Changing customer expectations: Customer expectations for a great experience are transcending industry boundaries—a pheomenon we call “liquid expectations.” Increasingly, when someone uses Amazon or Uber, they expect the same personalized experience exactly where they go. These expectations are increasingly driving the agenda of numerous life insurers.
Segment and channel expansion: Complexity is growing as life insurers add new customer segments and channels are added. Each has its own unique personality and operational needs.
A widening variety of products: Aligning and integrating distribution across an ever-widening array of products is a sophisticated job. Carriers will also be creating complexity as they increasingly leverage the partner ecosystem to boost their offerings with value-added services.
Needless to say, this is not saying that all complexity is detrimental forever insurers. Simplifying for the sake of simplifying is dangerous. Yet carriers must take pains to distinguish between good complexity, which creates operational efficiencies and variety valued by customers, and bad complexity, which creates variety that customers don't value and reduces organizational agility and efficiency in trade for no benefit.

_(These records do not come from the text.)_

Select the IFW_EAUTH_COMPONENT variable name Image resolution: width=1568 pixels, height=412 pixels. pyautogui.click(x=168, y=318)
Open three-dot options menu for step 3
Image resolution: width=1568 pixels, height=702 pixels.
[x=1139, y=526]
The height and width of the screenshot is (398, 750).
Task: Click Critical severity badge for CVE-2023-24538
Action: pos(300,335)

Life insurers that minimize bad complexity while maximizing good complexity—that conquer their complexity, so to speak—share certain attributes. They control exactly how many products and services they offer. They evaluate whether new offerings are worth the complexity they'll introduce. They minimize complexity within their internal operations. And, finally, they focus relentlessly on offering the “right” amount of complexity to meet customer requirements.

Controlling complexity can make life insurers more efficient today and position them to grow tomorrow. The next occasion, we'll take a peek at how they can measure and manage their complexity.